Page »
——————

But anyway, sitting. I will often sit when I wanna take my body [00:13:00] out of the picture or just outta the equation temporarily, still in the picture because again, behavior never occurs in a vacuum. Whatever the picture: how you are standing, where you’re standing, the room that you’re in, the time of day, the temperature, the smells, the footing, all of that is part of the environment. It’s part of the context, it’s part of the A, it’s part of the antecedent, it’s part of the cue, and that’s something we gotta be aware of.

But I definitely – for myself, and after some amount of time of instructing a lot of different teams in dog training – I know that some of the hardest pieces of that antecedent picture to eliminate are those unintended prompts, the body movements and positions that the trainer is doing that they don’t know about. We are the worst at evaluating our own behavior and it’s so easy to accidentally introduce a small amount of movement or a particular body position or [00:14:00] something you do with your hands that you don’t notice during the training process. And then because the behavior’s being reinforced in the presence of whatever you’re doing with your hands and your body, that’s part of the cue.

I can think of an example immediately. I’ve been working on Figment’s position changes. So going from sit to down to stand and sit to stand to down, and all of the different– there’s six different variations there. And I was doing it in such a way that the way that I was standing – and I was standing, not any way in particular on purpose, but just standing in a way that is comfortable for me so that I could access the treats that I was using to reward – and I discovered that the simple action of me dropping my hand to my side after delivering a treat and standing a certain way had become the cue for him to stand. So me standing completely still, giving him a treat and then just dropping my hand on my side, [00:15:00] which is about as neutral as it comes, had become the cue to stand because I had reinforced sit to stand in too many sessions too many times with that exact picture. And it wasn’t a cue that I was adding. It wasn’t a prompt I was adding to the session with any kind of of intention. That was just me existing and feeding him and then trying to return to home as quickly as I could without adding anything to it. And just through repetition, it became the cue.

——————

[Records]
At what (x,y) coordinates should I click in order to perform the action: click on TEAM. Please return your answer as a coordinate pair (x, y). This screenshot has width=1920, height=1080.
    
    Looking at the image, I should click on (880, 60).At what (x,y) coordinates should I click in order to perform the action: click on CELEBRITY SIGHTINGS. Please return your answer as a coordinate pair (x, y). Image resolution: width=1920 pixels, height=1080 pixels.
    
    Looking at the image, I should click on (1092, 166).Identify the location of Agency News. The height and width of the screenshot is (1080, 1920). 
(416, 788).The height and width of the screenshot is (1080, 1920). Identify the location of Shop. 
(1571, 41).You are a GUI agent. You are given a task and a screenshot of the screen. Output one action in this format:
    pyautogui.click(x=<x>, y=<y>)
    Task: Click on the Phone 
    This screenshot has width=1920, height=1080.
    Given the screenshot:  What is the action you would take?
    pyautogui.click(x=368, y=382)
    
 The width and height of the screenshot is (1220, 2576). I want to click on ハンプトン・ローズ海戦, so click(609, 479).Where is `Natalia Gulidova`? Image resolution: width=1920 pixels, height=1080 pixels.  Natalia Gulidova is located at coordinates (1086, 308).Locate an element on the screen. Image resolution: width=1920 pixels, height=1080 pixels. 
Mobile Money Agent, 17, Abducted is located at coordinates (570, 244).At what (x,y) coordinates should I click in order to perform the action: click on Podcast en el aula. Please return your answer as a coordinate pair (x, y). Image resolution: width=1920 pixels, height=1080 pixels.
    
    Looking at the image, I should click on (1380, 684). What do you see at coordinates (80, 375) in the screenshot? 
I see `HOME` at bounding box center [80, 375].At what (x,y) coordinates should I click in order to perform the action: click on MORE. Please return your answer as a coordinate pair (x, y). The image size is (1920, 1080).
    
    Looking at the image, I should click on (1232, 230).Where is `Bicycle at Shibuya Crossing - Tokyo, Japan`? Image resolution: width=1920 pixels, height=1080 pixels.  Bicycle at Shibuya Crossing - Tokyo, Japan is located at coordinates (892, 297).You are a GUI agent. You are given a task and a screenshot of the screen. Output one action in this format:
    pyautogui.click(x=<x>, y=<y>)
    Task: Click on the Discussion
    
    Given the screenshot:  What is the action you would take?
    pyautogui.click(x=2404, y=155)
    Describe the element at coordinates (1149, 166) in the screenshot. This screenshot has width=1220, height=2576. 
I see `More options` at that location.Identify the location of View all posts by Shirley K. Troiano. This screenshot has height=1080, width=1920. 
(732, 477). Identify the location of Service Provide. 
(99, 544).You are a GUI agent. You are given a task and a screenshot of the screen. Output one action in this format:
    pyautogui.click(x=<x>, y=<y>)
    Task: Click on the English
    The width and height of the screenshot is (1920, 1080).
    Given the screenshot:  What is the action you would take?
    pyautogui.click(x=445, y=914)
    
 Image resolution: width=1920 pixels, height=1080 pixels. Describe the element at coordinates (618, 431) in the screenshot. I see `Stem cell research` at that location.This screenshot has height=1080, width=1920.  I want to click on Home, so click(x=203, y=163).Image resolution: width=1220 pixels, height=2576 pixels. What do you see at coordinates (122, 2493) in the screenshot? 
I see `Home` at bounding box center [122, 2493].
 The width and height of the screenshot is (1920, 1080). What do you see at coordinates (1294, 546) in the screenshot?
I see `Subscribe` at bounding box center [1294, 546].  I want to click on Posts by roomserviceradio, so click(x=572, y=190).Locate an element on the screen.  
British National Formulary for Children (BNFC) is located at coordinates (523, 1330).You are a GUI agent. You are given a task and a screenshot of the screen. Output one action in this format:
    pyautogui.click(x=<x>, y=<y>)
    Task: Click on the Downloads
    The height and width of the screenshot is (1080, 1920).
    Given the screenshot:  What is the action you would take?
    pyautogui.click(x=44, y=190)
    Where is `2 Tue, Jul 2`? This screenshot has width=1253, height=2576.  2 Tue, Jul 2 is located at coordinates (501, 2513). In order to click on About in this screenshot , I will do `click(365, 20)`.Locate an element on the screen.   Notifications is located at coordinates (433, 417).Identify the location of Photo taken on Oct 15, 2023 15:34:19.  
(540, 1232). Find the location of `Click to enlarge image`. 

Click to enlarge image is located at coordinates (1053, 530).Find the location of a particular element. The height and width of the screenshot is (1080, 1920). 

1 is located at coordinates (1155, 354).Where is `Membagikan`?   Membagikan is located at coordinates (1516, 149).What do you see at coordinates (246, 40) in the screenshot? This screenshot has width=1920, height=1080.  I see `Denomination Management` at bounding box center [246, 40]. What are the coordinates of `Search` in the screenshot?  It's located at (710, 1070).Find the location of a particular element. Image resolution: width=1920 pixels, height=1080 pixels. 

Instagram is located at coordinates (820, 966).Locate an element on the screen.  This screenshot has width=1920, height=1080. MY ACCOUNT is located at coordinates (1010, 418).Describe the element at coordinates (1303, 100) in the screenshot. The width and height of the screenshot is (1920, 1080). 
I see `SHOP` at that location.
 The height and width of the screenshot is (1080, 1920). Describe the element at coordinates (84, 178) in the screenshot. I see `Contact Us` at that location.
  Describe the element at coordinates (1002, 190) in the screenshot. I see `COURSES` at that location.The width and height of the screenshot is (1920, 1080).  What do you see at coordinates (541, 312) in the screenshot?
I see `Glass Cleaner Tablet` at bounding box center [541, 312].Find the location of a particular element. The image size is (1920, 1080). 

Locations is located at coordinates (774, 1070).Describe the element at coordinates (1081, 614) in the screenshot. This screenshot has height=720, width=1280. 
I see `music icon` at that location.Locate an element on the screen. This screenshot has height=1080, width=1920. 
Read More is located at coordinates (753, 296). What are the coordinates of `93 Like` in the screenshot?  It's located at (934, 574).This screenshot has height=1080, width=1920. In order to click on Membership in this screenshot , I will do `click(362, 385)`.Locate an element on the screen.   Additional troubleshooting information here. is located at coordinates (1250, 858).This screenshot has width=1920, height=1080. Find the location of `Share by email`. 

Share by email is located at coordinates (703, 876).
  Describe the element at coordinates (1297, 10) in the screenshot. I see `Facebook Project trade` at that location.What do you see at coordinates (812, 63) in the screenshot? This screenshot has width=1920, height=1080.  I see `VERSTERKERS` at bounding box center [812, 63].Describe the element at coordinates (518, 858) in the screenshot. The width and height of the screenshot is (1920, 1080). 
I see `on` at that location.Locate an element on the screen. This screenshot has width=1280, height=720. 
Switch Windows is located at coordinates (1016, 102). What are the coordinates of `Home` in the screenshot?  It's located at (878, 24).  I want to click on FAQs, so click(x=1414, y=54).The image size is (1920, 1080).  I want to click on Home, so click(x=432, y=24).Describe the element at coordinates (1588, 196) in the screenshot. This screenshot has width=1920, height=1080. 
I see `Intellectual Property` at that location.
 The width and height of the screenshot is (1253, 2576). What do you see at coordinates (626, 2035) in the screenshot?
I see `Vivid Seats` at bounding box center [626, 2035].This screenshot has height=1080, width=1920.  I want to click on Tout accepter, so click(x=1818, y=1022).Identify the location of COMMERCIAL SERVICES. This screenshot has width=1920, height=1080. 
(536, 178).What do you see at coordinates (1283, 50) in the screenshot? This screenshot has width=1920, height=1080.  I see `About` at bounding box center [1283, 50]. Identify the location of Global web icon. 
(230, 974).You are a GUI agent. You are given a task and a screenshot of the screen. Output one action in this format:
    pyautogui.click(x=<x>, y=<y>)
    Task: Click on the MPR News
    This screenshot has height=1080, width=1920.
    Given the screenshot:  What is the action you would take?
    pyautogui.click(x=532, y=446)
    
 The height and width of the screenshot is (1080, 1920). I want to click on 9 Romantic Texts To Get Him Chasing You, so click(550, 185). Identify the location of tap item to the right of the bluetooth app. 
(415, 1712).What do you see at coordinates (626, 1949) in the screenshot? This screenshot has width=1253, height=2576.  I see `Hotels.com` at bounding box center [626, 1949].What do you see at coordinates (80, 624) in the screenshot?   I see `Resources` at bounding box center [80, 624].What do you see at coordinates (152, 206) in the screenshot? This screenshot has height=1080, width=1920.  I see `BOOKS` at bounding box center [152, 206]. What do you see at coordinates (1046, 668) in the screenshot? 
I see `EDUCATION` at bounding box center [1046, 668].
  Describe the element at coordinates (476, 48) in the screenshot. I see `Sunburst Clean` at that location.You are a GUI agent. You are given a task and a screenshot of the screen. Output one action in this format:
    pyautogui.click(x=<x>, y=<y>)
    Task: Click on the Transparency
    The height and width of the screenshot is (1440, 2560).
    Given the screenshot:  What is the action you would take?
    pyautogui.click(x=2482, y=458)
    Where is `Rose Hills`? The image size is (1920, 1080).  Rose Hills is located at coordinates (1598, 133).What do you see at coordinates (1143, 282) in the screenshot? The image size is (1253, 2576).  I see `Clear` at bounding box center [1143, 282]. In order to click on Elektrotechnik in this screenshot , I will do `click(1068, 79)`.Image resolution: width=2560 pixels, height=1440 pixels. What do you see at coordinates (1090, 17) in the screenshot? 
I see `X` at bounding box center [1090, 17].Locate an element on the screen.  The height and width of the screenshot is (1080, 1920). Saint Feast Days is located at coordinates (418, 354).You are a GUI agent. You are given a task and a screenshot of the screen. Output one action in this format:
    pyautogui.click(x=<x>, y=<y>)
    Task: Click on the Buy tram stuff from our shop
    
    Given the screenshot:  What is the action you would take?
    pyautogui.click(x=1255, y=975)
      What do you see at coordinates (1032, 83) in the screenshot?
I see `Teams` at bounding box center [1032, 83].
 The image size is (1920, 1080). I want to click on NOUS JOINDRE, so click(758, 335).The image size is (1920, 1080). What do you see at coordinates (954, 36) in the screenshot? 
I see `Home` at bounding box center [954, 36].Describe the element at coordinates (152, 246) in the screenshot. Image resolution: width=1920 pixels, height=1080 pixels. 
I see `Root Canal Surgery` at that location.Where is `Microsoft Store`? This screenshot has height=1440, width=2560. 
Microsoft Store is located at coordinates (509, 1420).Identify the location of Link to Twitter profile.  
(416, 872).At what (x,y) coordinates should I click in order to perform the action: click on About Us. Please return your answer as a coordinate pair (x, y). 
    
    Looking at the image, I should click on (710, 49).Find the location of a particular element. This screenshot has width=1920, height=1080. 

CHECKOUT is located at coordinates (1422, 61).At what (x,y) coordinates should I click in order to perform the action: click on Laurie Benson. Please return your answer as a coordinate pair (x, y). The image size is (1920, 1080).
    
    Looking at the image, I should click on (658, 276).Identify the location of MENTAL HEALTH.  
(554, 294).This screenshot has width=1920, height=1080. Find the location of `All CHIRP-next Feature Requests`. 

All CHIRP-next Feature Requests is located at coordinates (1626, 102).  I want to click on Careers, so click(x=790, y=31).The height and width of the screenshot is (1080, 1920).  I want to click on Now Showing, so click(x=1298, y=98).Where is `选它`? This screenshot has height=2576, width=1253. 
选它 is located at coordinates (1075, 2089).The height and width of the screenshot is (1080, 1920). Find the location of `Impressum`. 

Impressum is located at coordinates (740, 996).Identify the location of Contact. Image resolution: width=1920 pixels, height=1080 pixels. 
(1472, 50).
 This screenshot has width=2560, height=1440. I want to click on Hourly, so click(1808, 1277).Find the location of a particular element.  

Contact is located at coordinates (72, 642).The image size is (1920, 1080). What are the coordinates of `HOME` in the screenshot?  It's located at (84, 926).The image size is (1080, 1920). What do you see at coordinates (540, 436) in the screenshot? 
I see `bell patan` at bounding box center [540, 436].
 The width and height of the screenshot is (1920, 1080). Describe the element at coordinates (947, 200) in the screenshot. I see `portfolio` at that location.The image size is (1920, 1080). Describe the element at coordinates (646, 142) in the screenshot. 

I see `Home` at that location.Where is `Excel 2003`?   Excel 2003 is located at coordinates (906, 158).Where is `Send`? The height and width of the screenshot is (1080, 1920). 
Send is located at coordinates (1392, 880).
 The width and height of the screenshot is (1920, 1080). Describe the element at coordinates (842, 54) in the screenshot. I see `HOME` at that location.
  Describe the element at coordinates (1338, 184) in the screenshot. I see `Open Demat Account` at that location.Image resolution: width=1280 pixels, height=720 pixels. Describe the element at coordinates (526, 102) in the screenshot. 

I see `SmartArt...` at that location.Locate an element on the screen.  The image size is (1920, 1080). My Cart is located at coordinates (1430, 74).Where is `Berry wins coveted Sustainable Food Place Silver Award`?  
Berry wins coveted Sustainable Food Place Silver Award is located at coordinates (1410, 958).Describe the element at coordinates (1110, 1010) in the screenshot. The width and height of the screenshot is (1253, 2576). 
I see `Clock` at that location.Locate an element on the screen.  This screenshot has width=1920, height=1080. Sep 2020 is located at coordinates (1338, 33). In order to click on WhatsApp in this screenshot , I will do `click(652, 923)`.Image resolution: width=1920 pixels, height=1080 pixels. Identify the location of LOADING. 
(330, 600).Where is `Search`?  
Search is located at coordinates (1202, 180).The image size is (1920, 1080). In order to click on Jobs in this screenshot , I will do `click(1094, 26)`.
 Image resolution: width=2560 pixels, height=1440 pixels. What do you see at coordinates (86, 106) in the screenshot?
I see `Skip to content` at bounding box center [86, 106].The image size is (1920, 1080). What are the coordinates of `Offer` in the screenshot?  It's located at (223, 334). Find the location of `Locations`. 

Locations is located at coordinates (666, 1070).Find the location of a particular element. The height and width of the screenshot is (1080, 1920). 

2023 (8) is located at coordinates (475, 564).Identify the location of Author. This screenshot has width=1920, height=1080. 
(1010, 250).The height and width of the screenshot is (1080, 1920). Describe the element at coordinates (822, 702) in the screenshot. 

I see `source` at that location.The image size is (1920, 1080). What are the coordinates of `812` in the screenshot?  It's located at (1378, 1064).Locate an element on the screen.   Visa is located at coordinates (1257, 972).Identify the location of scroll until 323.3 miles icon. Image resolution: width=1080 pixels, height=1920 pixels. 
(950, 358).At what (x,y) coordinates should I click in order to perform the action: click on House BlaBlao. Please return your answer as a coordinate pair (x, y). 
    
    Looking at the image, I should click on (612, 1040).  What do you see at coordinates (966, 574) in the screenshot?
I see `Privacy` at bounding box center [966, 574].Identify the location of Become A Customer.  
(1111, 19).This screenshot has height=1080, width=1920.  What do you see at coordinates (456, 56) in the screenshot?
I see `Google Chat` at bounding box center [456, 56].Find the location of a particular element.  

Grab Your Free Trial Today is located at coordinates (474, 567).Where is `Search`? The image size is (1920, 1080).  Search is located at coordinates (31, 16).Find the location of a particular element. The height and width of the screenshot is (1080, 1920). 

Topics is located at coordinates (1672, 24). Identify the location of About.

——————

Tasks to perform »
a) In the transcript, rewrite the paragraph beginning "But I definitely – for myself" as a short bulleted list that keeps its main points.
b) Reproduce the passage of the transcript from "But I definitely" up to and including "of the cue.".

The replies »
a)
- From the speaker's experience instructing many dog-training teams, unintended prompts are among the hardest parts of the antecedent picture to eliminate.
- These prompts are body movements and positions the trainer makes without knowing it.
- People are poor at judging their own behavior, so small movements, body positions or hand actions can easily slip into training unnoticed.
- Because the behavior is reinforced while those movements are present, they become part of the cue.

b)
But I definitely – for myself, and after some amount of time of instructing a lot of different teams in dog training – I know that some of the hardest pieces of that antecedent picture to eliminate are those unintended prompts, the body movements and positions that the trainer is doing that they don’t know about. We are the worst at evaluating our own behavior and it’s so easy to accidentally introduce a small amount of movement or a particular body position or [00:14:00] something you do with your hands that you don’t notice during the training process. And then because the behavior’s being reinforced in the presence of whatever you’re doing with your hands and your body, that’s part of the cue.